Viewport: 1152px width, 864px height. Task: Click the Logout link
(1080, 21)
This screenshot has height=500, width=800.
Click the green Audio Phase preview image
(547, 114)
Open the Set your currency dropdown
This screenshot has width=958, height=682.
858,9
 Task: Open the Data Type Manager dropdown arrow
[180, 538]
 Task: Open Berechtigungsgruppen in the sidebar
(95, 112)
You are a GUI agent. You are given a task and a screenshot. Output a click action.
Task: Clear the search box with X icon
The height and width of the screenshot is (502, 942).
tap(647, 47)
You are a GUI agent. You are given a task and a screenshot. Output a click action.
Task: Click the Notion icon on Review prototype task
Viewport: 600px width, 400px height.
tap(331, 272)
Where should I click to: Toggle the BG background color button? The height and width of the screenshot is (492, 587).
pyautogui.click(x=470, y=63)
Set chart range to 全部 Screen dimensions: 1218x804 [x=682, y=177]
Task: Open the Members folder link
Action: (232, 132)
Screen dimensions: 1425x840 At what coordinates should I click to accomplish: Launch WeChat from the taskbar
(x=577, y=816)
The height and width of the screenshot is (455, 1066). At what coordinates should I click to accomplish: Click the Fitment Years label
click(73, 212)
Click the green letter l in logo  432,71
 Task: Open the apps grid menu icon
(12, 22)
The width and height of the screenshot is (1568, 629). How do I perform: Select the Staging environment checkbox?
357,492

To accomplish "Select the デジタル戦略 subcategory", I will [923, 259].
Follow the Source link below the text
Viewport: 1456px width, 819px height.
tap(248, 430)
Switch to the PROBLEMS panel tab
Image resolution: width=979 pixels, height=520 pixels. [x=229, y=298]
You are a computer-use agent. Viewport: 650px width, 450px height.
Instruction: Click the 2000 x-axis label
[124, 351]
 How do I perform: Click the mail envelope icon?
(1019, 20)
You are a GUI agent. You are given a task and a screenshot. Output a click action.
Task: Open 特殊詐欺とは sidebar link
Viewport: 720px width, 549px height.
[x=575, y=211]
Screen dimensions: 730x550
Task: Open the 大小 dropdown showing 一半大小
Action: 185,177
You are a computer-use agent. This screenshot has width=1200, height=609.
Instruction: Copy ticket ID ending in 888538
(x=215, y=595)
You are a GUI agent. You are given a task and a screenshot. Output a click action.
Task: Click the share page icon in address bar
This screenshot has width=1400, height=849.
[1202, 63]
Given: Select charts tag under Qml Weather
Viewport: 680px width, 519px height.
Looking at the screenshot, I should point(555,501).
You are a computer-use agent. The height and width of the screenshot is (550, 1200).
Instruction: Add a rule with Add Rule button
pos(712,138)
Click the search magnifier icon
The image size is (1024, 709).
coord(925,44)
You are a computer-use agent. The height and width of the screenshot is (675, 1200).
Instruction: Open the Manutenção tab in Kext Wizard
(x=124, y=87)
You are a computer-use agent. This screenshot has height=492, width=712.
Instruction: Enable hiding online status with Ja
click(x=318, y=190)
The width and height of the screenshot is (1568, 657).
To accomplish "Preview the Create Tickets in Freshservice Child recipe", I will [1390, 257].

__Task details__: Rewrite the lines above as a JSON list of strings, one string per line, leaving out blank lines.

__Output of the task__:
[
  "Viewport: 1152px width, 864px height. Task: Click the Logout link",
  "(1080, 21)",
  "This screenshot has height=500, width=800.",
  "Click the green Audio Phase preview image",
  "(547, 114)",
  "Open the Set your currency dropdown",
  "This screenshot has width=958, height=682.",
  "858,9",
  " Task: Open the Data Type Manager dropdown arrow",
  "[180, 538]",
  " Task: Open Berechtigungsgruppen in the sidebar",
  "(95, 112)",
  "You are a GUI agent. You are given a task and a screenshot. Output a click action.",
  "Task: Clear the search box with X icon",
  "The height and width of the screenshot is (502, 942).",
  "tap(647, 47)",
  "You are a GUI agent. You are given a task and a screenshot. Output a click action.",
  "Task: Click the Notion icon on Review prototype task",
  "Viewport: 600px width, 400px height.",
  "tap(331, 272)",
  "Where should I click to: Toggle the BG background color button? The height and width of the screenshot is (492, 587).",
  "pyautogui.click(x=470, y=63)",
  "Set chart range to 全部 Screen dimensions: 1218x804 [x=682, y=177]",
  "Task: Open the Members folder link",
  "Action: (232, 132)",
  "Screen dimensions: 1425x840 At what coordinates should I click to accomplish: Launch WeChat from the taskbar",
  "(x=577, y=816)",
  "The height and width of the screenshot is (455, 1066). At what coordinates should I click to accomplish: Click the Fitment Years label",
  "click(73, 212)",
  "Click the green letter l in logo  432,71",
  " Task: Open the apps grid menu icon",
  "(12, 22)",
  "The width and height of the screenshot is (1568, 629). How do I perform: Select the Staging environment checkbox?",
  "357,492",
  "To accomplish \"Select the デジタル戦略 subcategory\", I will [923, 259].",
  "Follow the Source link below the text",
  "Viewport: 1456px width, 819px height.",
  "tap(248, 430)",
  "Switch to the PROBLEMS panel tab",
  "Image resolution: width=979 pixels, height=520 pixels. [x=229, y=298]",
  "You are a computer-use agent. Viewport: 650px width, 450px height.",
  "Instruction: Click the 2000 x-axis label",
  "[124, 351]",
  " How do I perform: Click the mail envelope icon?",
  "(1019, 20)",
  "You are a GUI agent. You are given a task and a screenshot. Output a click action.",
  "Task: Open 特殊詐欺とは sidebar link",
  "Viewport: 720px width, 549px height.",
  "[x=575, y=211]",
  "Screen dimensions: 730x550",
  "Task: Open the 大小 dropdown showing 一半大小",
  "Action: 185,177",
  "You are a computer-use agent. This screenshot has width=1200, height=609.",
  "Instruction: Copy ticket ID ending in 888538",
  "(x=215, y=595)",
  "You are a GUI agent. You are given a task and a screenshot. Output a click action.",
  "Task: Click the share page icon in address bar",
  "This screenshot has width=1400, height=849.",
  "[1202, 63]",
  "Given: Select charts tag under Qml Weather",
  "Viewport: 680px width, 519px height.",
  "Looking at the screenshot, I should point(555,501).",
  "You are a computer-use agent. The height and width of the screenshot is (550, 1200).",
  "Instruction: Add a rule with Add Rule button",
  "pos(712,138)",
  "Click the search magnifier icon",
  "The image size is (1024, 709).",
  "coord(925,44)",
  "You are a computer-use agent. The height and width of the screenshot is (675, 1200).",
  "Instruction: Open the Manutenção tab in Kext Wizard",
  "(x=124, y=87)",
  "You are a computer-use agent. This screenshot has height=492, width=712.",
  "Instruction: Enable hiding online status with Ja",
  "click(x=318, y=190)",
  "The width and height of the screenshot is (1568, 657).",
  "To accomplish \"Preview the Create Tickets in Freshservice Child recipe\", I will [1390, 257]."
]